(WORK TO COMPLETE) Copy the lines below verbatim, beginning with the line that includes "You are a GUI" and continuing to the end; leave out everything before it.

(INPUT DATA)
━━━━

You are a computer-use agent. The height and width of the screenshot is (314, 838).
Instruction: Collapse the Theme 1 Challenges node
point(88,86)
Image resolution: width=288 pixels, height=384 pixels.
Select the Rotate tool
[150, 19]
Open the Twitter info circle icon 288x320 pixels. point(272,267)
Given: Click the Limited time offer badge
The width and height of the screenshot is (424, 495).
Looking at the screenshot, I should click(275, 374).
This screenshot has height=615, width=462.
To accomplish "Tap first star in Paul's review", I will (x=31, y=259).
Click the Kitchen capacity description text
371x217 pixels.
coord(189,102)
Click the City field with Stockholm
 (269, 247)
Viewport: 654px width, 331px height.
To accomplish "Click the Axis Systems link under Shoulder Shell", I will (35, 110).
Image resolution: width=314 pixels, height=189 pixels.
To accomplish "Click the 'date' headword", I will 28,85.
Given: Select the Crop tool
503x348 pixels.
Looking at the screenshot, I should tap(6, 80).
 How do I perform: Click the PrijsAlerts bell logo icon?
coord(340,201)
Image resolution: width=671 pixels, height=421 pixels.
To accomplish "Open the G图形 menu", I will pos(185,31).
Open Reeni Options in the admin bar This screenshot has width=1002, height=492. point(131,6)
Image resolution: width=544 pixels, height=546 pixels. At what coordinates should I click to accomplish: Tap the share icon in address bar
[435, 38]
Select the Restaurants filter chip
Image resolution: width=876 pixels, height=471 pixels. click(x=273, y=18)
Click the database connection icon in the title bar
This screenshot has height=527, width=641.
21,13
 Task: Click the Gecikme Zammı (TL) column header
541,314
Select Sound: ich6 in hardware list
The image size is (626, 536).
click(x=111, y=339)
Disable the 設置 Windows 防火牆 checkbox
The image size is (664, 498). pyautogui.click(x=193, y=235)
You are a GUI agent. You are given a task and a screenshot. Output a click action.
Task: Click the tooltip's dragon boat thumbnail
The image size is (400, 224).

━━━━

(SOLUTION TO THE PROBLEM)
You are a GUI agent. You are given a task and a screenshot. Output a click action.
Task: Click the tooltip's dragon boat thumbnail
The image size is (400, 224).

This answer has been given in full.